Private industries may hesitate to adopt HPC systems because of the investment required. Supercomputers are not ‘plug-and-play’ devices. To fully exploit a machine’s capabilities, companies need the expertise to design codes that run efficiently on massively parallel systems. Due to the high-stakes nature of our mission, computational scientists at LLNL not only have extensive experience working with HPC systems, but we’ve developed a rigorous process for validating the accuracy of our models. Confidence in the validity of our simulations allows us to rely on the results while pushing the boundaries of the technology.

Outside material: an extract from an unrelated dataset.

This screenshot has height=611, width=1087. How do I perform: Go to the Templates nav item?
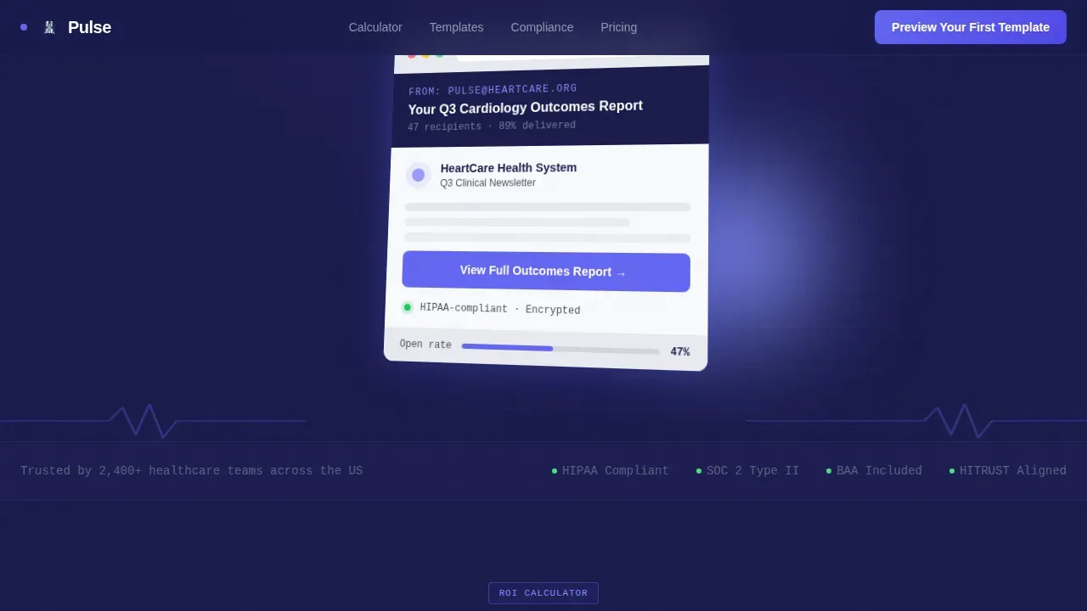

By collaborating through the HPCIC, private sector businesses can leverage this knowledge, experience and computing resources to pursue new technologies and manufacturing capabilities.
The HPCIC fosters long-term strategic partnerships in research areas that will provide mutually beneficial value. Collaborative teams include experts from all types of organizations, whether a private company, academic institution, or research laboratory. Previous partnerships have included simulations for optimizing a “smart” electrical grid system, predicting the availability of renewable energy sources, examining laser–plasma interactions and discovering new drugs and treatment options to improve human health.
The engagement process begins with discussion between the HPCIC and potential partners to ensure projects match LLNL strengths and industry needs. Partnerships are then structured under a formal arrangement, such as a Cooperative Research and Development Agreement (CRADA) or DOE’s Strategic Partnership Projects (SPP). Team members then work together for the project’s duration, focusing their expertise toward finding innovative solutions to complex challenges. Work culminates in an actionable solution or evolves into a new project to explore potential outcomes or possibilities uncovered in the initial scope of work.